Dans I’ll Be There (2019) Javier M. Rodríguez reproduit une image du film de Yasujiro Ozu, Early Summer (1951) à l’aide d’une technique qu’il utilise régulièrement : une photo est imprimée à l’aide d’une laque translucide comme un négatif sur un verre recouvert d’argent. Tandis qu’une partie du métal est recouverte de laque, l’autre partie reste intacte, l’ensemble est finalement comparable à un miroir. Grâce aux propriétés naturelles de l’argent, et avec les effets du temps, les parties non retouchées finissent par s’oxyder et s’assombrir, laissant apparaitre une image monochrome. Également présenté dans l’exposition, Penny for your Thought (2019) est un diptyque présentant deux scènes de film d’Ozu. Pour cette pièce, l’artiste a utilisé des plaques de cuivre, et non d’argent. Quand l’une des images est à peine perceptible, l’autre nous apparait de manière très nette. La première image se développe complètement au bout de cinq ans, tandis que la seconde voit son image disparaître à travers un procédé d’oxydation.

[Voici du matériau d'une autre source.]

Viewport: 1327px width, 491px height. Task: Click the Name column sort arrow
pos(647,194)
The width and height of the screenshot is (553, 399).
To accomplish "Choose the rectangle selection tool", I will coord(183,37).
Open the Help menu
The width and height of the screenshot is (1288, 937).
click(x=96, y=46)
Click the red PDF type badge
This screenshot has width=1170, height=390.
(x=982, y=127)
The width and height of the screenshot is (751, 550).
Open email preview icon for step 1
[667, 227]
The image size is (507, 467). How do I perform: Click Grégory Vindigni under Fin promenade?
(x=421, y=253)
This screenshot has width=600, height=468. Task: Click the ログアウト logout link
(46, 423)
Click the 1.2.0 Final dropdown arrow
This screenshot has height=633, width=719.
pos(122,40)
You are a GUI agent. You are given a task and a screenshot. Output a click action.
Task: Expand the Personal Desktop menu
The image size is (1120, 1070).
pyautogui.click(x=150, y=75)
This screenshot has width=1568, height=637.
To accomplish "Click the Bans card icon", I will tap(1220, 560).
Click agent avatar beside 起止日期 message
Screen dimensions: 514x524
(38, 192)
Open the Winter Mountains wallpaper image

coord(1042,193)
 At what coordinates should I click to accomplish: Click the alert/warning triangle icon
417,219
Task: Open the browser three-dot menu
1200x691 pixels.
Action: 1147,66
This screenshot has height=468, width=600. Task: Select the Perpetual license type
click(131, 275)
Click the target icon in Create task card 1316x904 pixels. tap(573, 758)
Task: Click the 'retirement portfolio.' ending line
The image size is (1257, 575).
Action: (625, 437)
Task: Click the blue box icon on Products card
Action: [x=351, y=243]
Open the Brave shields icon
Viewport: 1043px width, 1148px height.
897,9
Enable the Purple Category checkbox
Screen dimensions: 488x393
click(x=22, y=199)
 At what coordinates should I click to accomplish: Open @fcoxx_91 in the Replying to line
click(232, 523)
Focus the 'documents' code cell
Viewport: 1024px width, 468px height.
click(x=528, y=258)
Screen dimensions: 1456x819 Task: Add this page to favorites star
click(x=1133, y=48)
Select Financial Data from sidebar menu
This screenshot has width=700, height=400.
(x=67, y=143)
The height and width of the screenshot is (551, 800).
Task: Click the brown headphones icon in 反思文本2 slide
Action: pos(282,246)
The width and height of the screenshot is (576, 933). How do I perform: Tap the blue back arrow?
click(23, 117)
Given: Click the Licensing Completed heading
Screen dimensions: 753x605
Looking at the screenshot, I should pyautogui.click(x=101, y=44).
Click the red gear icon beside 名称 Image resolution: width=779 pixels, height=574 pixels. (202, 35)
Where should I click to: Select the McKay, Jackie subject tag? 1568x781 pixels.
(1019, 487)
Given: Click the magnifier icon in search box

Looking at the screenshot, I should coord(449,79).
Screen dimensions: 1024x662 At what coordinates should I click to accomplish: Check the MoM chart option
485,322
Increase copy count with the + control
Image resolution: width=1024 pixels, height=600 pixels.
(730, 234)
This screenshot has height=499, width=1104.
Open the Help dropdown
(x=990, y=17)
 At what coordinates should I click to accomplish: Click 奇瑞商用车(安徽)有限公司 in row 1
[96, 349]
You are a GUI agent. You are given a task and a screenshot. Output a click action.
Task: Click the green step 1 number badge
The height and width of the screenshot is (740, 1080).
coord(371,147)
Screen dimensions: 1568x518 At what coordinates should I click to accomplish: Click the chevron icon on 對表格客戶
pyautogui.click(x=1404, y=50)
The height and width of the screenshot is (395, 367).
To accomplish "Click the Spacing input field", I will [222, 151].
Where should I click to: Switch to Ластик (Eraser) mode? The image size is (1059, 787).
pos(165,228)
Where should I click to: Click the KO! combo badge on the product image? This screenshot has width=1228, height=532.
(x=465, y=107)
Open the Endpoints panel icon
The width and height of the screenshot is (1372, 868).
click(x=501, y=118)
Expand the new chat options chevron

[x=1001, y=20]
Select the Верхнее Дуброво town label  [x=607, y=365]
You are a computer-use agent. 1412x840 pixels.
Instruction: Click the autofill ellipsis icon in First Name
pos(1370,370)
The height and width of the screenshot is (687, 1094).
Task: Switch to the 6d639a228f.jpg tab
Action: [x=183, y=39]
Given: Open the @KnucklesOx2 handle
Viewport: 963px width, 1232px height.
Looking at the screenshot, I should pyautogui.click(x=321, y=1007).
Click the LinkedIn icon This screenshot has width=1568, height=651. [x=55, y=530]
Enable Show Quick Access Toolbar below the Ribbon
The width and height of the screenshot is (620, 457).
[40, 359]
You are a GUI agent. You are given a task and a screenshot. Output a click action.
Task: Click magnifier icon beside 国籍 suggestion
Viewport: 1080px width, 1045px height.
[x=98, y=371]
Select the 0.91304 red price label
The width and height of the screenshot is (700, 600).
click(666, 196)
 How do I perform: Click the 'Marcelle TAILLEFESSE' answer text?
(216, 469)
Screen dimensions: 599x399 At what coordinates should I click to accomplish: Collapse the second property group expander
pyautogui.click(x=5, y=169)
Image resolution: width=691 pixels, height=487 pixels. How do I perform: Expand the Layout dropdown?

A travers l’exposition, l’artiste dévoile des pièces dont le mouvement est créé à partir d’images empruntées à la filmographie de réalisateurs du XXème siècle. Le mouvement ne résulte pas du mécanisme cinématographique, mais bien d’un procédé chimique.
Cette exploration formelle à travers les propriétés chimiques du cuivre ou l’argent permet à Javier M. Rodríguez de reconstruire des récits à partir d’éléments puisés dans le répertoire du grand cinéma, “pour recréer des histoires brèves”. D’un point A à un point B, une trajectoire temporelle réside dans chaque œuvre et une intrigue simple en découle. À l’instar des montages classiques d’Ozu où les personnages quittent la scène, le champ n’est pas pour autant dépourvu de valeur. Le spectateur quitte le schéma narratif pour la contemplation. À travers ces différentes explorations plastiques autour du temps, Javier M. Rodríguez nous rappelle qu’une nouvelle matérialité pour un média est envisageable.
Né en 1980, Javier M. Rodríguez vit et travaille à Guadalajara, au Mexique.